Competitive Landscape
Oscar's competition is fierce and dominated by giants who benefit from massive scale and diversification across government and commercial markets. Oscar's primary battleground is the ACA Marketplace, where it competes directly with Centene Corporation and the individual plan offerings of the larger insurers. Here's the quick math: with a record 24.3 million people enrolled in the ACA Marketplace for 2025, Oscar's 2 million members give it an approximate 8.2% share of its core market.
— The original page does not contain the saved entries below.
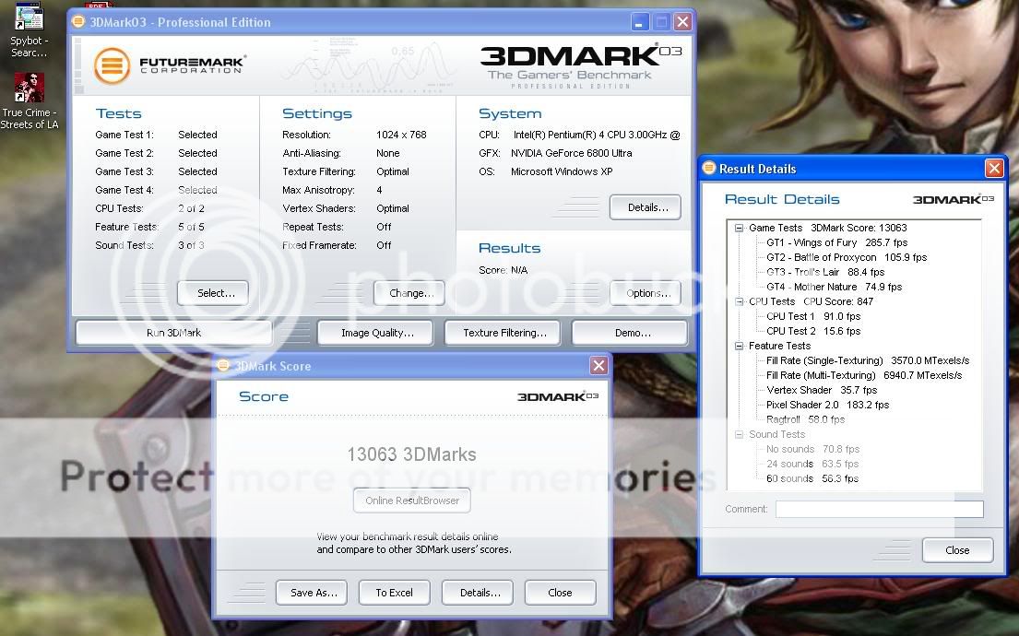The width and height of the screenshot is (1019, 636).
Task: Click Change... under Settings
Action: click(409, 293)
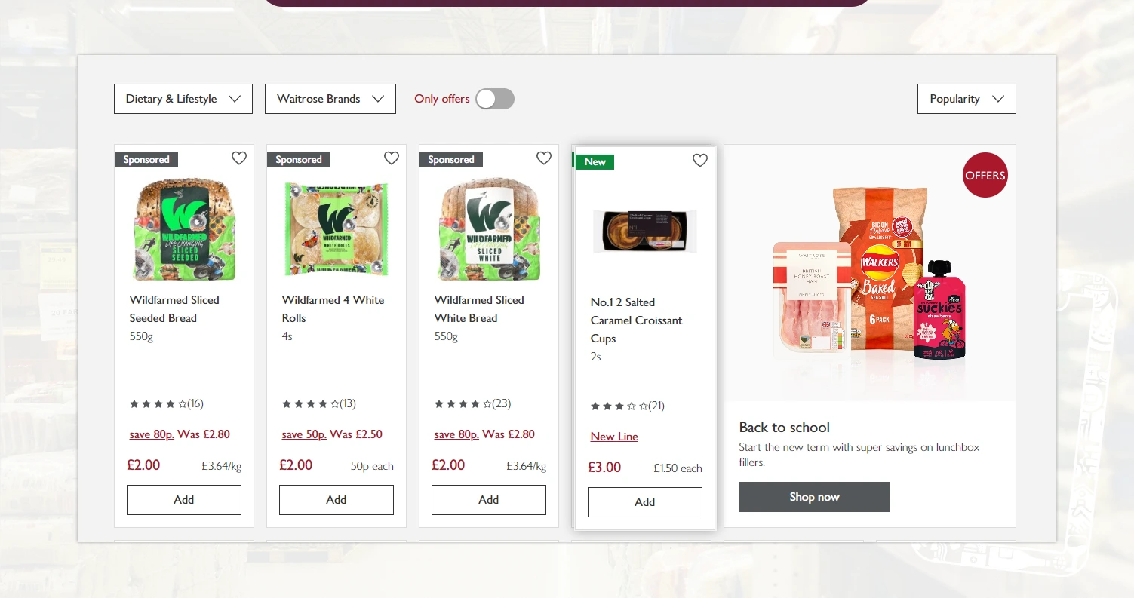Open the Popularity sort dropdown
1134x598 pixels.
coord(967,99)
| Company | Market Share, % | Key Advantage |
|---|---|---|
| Oscar Health | ~8.2% (ACA Market) | Technology-first platform; superior member engagement (Care Guides). |
| UnitedHealth Group | ~14% (National Commercial) | Unmatched scale; diversification via Optum's health services. |
| Elevance Health | ~12% (National Commercial) | Strong regional Blue Cross Blue Shield brand presence; large Medicaid footprint. |
| Centene Corporation | ~14% (National Medicaid/Exchange) | Deep expertise and scale in government-subsidized programs. |
Opportunities & Challenges
The biggest opportunity is proving the tech-enabled model can deliver lower costs, but the biggest risk is regulatory uncertainty. The ACA Marketplace is defintely a high-growth area, but it's also a high-volatility one right now.
| Opportunities | Risks |
|---|---|
| ACA Subsidies-Driven Growth: Market enrollment hit 24.3 million in 2025, providing a massive, growing pool for Oscar's tech-focused plans. | Expiration of Enhanced ACA Subsidies: Enhanced premium tax credits are set to expire at the end of 2025, which could cause millions of members to drop coverage or trade down. |
| +Oscar Platform Monetization: Selling their proprietary technology stack to other payors and providers, which offers a capital-light path to revenue growth outside of underwriting risk. | Elevated Market Morbidity: The influx of sicker members from Medicaid redeterminations is increasing medical costs across the ACA market, pushing Oscar's MLR to a projected 86.0% to 87.0% for 2025. |
| Targeted Demographic Expansion: Launching specialized products like Buena Salud, a Spanish-first solution, to capture the fastest-growing demographic in the ACA Marketplace. | Risk Adjustment Volatility: Unpredictable risk adjustment payments, like the incremental $316 million increase in the payable for 2025, can severely impact quarterly financials. |
Industry Position
Oscar Health is fundamentally a technology company that sells health insurance, which is its core differentiator. While it is a minor player in the overall U.S. health insurance market, it has carved out a significant, high-growth niche in the Individual & Family Plan segment of the ACA Marketplace. The company's 2025 strategy centers on aggressive pricing adjustments for the 2026 plan year, coupled with a goal of achieving $60 million in administrative cost reductions to improve its SG&A ratio. This is a pivot to profitability, not just growth. The company is actively expanding its geographic footprint, offering plans in 504 counties across 18 states in 2025. This is a critical year for execution; the market is waiting to see if its technology advantage can finally translate into sustainable underwriting profits, a goal management is targeting for 2026. For a deeper dive into who is betting on this turnaround, you should read Exploring Oscar Health, Inc. (OSCR) Investor Profile: Who's Buying and Why?
- Focus on disciplined pricing: Resubmitting 2026 rates to reflect the higher medical acuity in the individual market.
- Technology-driven efficiency: The +Oscar platform continues to drive lower SG&A expenses compared to peers.
- Financial stability: Management is guiding for total revenue between $12.0 billion and $12.2 billion for the full year 2025.